INPUT MATERIAL:

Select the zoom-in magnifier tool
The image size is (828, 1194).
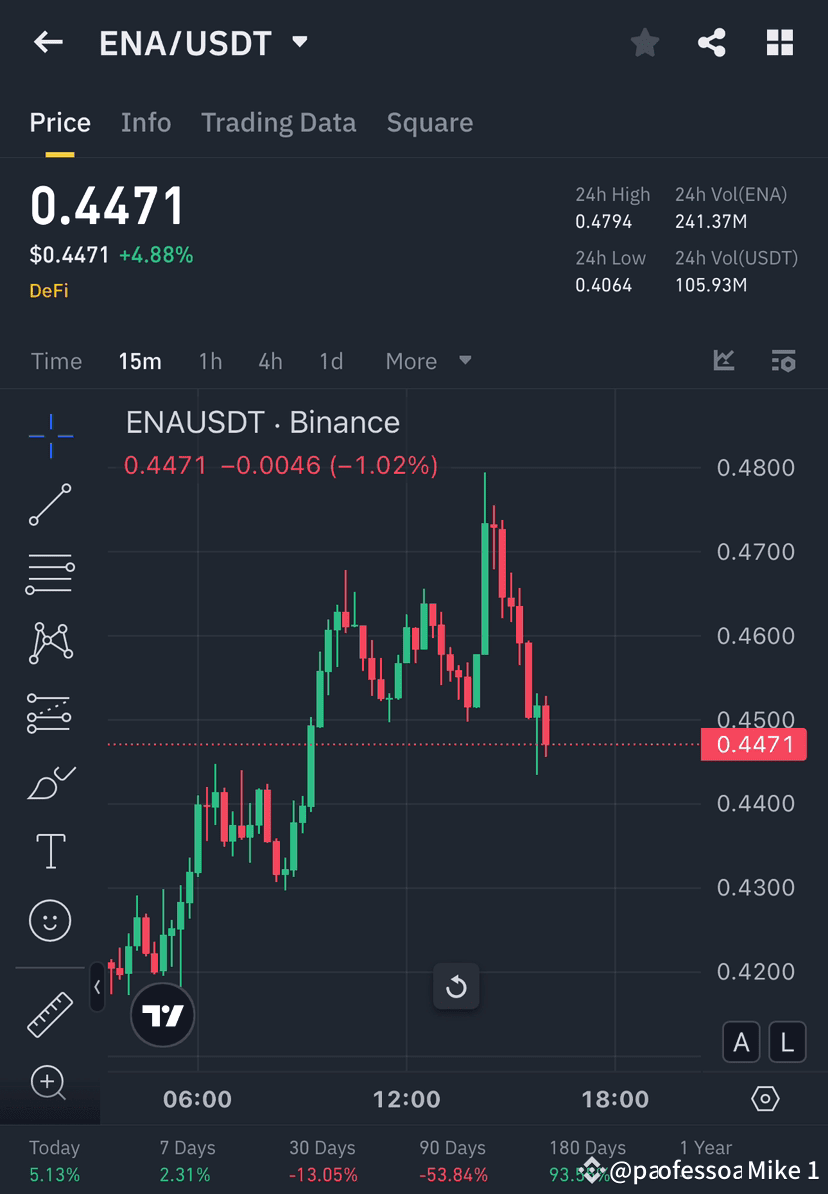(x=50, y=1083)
==
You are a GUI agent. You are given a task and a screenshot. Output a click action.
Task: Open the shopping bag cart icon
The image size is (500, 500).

REQUIREMENT: Reproduce exactly the lines above from the line with "You are a GUI" to the line with "The image size is (500, 500).", including both, and add nothing.

RESPONSE TO THE TASK:
You are a GUI agent. You are given a task and a screenshot. Output a click action.
Task: Open the shopping bag cart icon
The image size is (500, 500).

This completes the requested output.